> **GOAL**
From the start of the items through the line containing "(x=169, y=101)", switch "kitchen" to "galley" and write those lines out again with nothing else changed.

+++

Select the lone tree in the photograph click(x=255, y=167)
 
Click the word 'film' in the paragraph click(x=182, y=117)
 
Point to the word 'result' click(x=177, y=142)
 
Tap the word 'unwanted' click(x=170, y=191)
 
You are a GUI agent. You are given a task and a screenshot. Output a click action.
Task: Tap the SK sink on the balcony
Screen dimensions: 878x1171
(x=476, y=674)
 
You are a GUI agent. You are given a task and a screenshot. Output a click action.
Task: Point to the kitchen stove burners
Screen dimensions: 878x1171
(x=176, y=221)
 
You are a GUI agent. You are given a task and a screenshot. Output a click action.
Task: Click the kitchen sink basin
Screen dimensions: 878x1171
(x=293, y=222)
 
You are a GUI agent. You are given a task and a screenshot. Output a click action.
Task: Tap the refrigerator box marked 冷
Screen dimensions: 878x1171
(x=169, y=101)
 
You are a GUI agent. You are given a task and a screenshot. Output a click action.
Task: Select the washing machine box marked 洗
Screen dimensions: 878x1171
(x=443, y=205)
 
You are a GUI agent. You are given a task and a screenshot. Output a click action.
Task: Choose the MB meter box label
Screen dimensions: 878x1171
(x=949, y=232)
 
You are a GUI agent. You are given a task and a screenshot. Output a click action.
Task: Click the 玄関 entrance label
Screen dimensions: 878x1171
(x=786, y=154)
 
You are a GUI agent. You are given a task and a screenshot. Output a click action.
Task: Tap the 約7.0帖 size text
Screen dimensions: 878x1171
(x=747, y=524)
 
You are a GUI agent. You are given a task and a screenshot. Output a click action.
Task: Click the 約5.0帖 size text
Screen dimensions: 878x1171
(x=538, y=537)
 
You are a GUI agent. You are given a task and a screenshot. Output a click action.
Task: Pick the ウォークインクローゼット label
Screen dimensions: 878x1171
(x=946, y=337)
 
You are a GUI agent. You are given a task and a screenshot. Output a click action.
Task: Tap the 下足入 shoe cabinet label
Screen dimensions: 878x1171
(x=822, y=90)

+++

> **TASK OUTPUT**
Select the lone tree in the photograph click(x=255, y=167)
 
Click the word 'film' in the paragraph click(x=182, y=117)
 
Point to the word 'result' click(x=177, y=142)
 
Tap the word 'unwanted' click(x=170, y=191)
 
You are a GUI agent. You are given a task and a screenshot. Output a click action.
Task: Tap the SK sink on the balcony
Screen dimensions: 878x1171
(x=476, y=674)
 
You are a GUI agent. You are given a task and a screenshot. Output a click action.
Task: Point to the galley stove burners
Screen dimensions: 878x1171
(x=176, y=221)
 
You are a GUI agent. You are given a task and a screenshot. Output a click action.
Task: Click the galley sink basin
Screen dimensions: 878x1171
(x=293, y=222)
 
You are a GUI agent. You are given a task and a screenshot. Output a click action.
Task: Tap the refrigerator box marked 冷
Screen dimensions: 878x1171
(x=169, y=101)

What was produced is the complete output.